§ Exercise objective
Repeat the following lines verbatim, from the line with "Where should I click to: Click the word Logiciel?" to the line with "click(124, 344)".

§ Element and text location data
::::::::

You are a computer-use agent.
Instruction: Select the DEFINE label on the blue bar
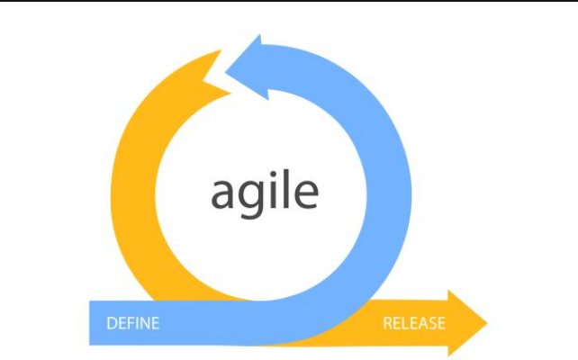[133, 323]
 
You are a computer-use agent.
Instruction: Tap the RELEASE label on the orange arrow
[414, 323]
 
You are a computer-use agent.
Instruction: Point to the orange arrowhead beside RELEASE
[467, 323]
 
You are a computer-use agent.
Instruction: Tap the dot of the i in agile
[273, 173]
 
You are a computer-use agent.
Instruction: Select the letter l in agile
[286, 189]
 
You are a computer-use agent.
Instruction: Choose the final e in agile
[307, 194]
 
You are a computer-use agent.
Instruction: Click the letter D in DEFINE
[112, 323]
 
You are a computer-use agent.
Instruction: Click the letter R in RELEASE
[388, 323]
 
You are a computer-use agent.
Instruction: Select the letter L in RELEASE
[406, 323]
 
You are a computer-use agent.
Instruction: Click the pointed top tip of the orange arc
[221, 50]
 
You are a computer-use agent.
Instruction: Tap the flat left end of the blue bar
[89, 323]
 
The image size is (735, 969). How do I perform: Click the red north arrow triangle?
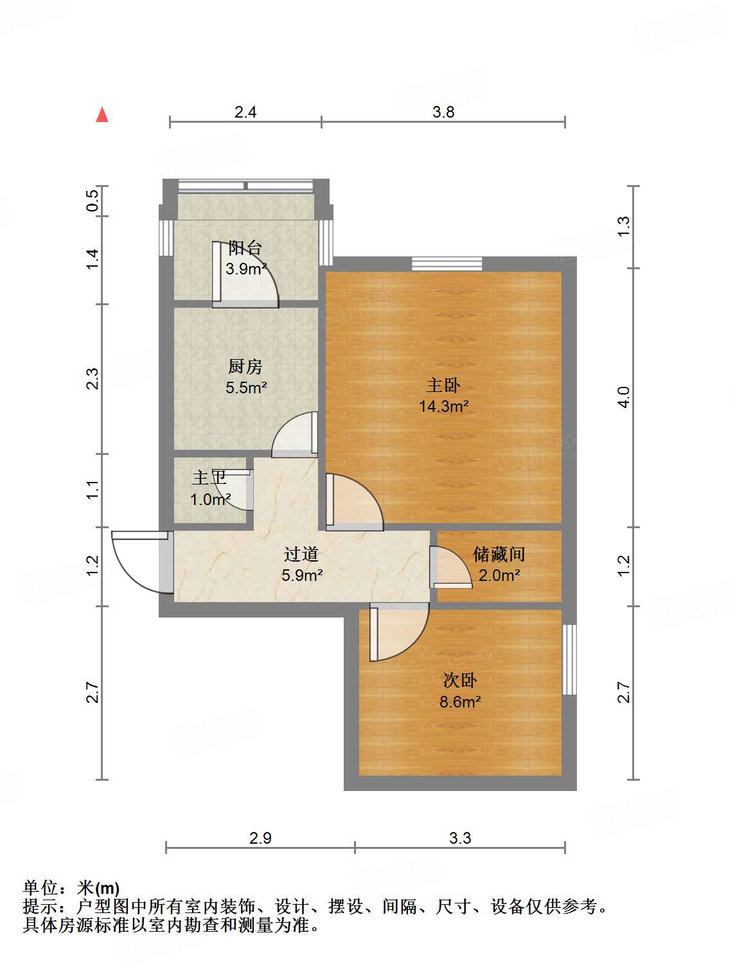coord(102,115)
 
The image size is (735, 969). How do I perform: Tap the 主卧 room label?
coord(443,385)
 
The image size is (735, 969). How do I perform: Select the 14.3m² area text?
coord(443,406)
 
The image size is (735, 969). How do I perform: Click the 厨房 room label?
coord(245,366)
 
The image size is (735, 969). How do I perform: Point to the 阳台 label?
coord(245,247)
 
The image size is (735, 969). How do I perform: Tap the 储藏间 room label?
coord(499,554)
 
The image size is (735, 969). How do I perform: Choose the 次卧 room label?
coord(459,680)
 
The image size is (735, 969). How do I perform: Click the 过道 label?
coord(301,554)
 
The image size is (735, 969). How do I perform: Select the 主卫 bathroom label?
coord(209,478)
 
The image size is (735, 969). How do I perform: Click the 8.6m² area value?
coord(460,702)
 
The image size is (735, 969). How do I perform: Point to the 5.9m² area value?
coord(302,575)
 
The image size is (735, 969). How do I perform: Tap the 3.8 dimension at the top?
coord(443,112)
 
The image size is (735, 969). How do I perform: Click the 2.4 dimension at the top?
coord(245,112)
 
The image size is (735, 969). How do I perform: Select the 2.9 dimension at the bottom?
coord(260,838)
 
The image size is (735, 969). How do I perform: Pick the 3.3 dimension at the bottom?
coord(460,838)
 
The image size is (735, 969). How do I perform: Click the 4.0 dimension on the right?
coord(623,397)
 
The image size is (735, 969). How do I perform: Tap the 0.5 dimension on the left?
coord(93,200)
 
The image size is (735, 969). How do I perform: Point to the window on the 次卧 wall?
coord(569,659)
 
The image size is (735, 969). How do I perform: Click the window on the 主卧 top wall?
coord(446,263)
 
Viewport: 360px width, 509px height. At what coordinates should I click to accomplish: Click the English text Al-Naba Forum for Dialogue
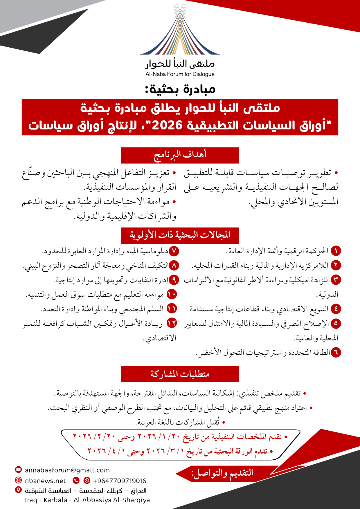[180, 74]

::::::::

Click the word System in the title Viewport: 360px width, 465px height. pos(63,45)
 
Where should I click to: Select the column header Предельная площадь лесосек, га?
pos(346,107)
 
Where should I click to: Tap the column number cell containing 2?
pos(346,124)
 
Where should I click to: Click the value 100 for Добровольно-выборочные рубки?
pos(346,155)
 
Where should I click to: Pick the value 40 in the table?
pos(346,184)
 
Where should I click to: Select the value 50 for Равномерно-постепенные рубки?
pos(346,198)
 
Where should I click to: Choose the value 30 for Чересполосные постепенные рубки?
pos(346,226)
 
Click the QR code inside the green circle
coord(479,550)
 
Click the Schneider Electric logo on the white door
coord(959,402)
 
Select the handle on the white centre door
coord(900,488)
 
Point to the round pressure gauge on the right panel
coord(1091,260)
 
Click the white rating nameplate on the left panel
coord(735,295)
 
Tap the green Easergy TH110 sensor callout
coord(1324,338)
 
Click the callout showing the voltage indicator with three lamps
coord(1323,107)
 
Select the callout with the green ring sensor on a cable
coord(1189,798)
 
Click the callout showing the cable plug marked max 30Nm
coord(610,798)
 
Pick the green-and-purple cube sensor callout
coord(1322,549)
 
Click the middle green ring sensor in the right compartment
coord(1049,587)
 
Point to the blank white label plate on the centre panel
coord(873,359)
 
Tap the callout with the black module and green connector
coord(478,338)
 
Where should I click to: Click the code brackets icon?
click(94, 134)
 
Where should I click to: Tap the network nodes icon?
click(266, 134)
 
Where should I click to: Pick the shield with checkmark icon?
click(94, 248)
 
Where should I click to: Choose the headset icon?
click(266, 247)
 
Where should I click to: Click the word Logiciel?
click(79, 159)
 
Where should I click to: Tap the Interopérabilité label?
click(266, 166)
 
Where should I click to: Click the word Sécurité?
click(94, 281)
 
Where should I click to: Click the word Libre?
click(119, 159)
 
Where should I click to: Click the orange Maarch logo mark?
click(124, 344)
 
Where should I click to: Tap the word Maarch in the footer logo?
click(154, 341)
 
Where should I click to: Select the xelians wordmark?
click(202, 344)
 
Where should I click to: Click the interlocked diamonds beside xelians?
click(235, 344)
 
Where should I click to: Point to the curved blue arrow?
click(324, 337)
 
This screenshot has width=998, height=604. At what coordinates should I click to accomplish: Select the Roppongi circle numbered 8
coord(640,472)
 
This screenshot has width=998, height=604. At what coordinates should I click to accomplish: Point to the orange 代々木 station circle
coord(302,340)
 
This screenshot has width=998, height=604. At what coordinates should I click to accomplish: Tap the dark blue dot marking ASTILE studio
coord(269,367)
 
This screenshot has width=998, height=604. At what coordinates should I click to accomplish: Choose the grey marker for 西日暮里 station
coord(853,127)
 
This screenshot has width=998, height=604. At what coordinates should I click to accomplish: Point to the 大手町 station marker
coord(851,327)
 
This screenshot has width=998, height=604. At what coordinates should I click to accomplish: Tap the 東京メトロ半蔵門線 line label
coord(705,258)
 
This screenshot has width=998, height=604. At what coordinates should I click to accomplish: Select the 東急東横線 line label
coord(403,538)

::::::::

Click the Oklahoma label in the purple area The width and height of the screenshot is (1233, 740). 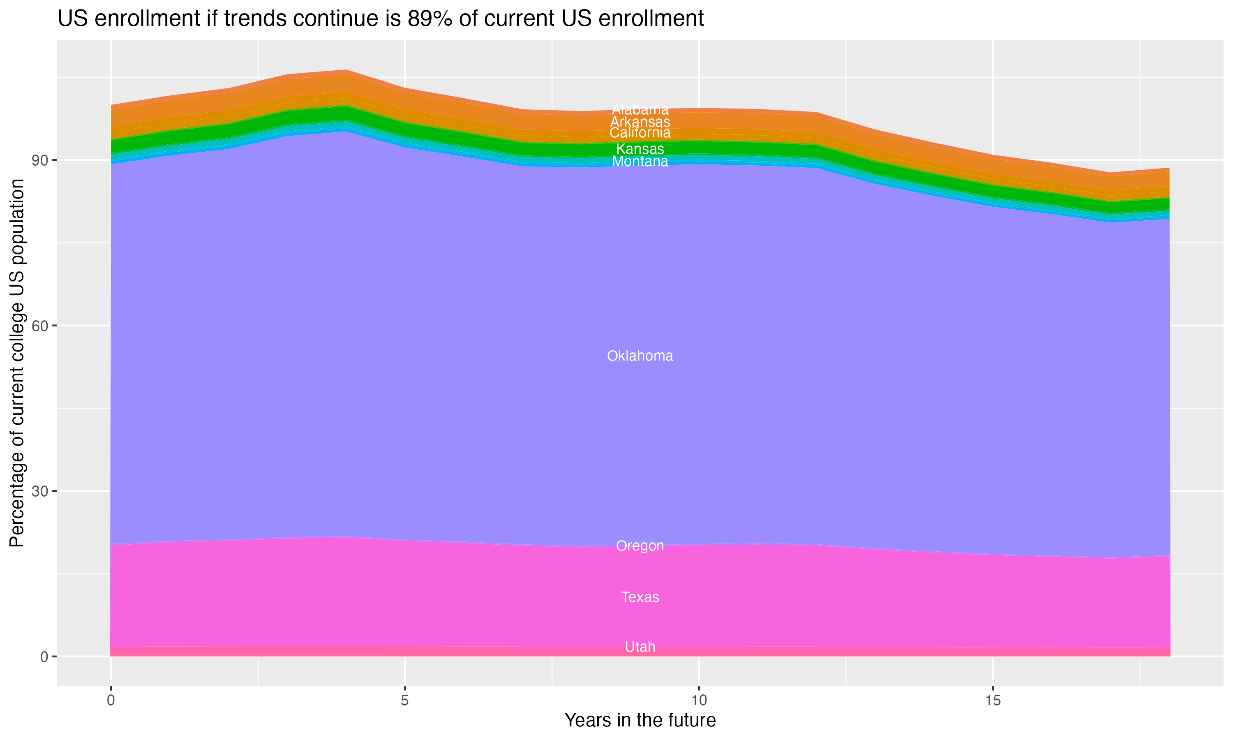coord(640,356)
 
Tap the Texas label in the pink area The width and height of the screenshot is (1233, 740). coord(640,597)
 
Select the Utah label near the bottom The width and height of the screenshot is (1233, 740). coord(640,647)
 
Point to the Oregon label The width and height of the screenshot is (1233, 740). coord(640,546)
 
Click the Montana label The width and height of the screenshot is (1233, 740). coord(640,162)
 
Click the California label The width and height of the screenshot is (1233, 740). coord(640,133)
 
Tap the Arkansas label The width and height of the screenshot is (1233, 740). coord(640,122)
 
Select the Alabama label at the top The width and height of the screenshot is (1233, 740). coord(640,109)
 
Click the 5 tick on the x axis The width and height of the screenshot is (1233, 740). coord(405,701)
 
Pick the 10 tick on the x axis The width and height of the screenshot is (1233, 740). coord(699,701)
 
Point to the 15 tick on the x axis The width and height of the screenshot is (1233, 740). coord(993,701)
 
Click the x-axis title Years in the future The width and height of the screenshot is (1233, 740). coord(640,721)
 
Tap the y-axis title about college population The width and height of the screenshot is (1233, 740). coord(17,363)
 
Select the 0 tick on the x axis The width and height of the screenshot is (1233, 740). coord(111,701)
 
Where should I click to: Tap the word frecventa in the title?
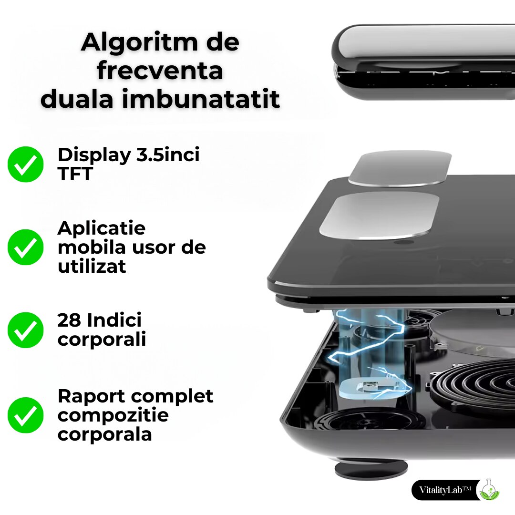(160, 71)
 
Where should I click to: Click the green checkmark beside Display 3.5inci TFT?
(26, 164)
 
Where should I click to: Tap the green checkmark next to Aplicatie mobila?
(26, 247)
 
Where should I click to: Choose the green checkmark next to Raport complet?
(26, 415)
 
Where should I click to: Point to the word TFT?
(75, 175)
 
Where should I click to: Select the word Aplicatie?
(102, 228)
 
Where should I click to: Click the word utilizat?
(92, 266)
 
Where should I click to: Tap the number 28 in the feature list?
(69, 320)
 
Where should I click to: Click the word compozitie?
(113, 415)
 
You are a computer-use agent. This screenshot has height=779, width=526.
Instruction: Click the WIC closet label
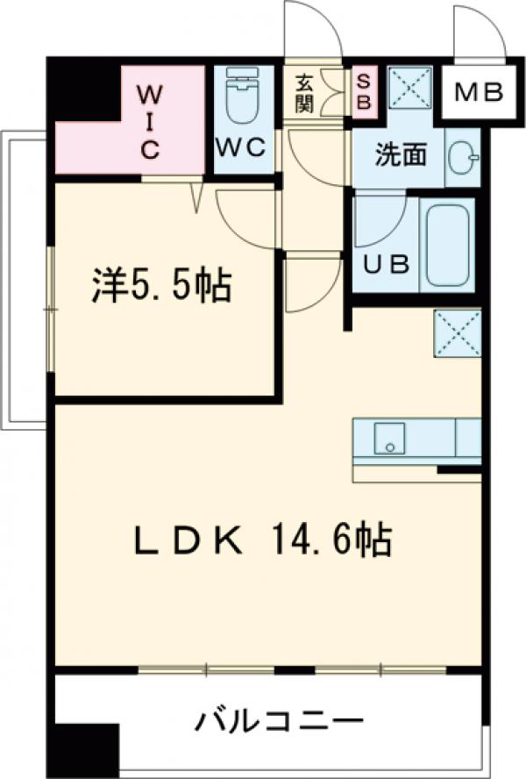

::::::::

§ Response below
Where should I click to: Click the word Logiciel?
click(79, 159)
 
Where should I click to: Tap the Interopérabilité label?
click(266, 166)
 
Where should I click to: Click the word Sécurité?
click(94, 281)
 
Where should I click to: Click the word Libre?
click(119, 159)
 
Where should I click to: Click the orange Maarch logo mark?
click(124, 344)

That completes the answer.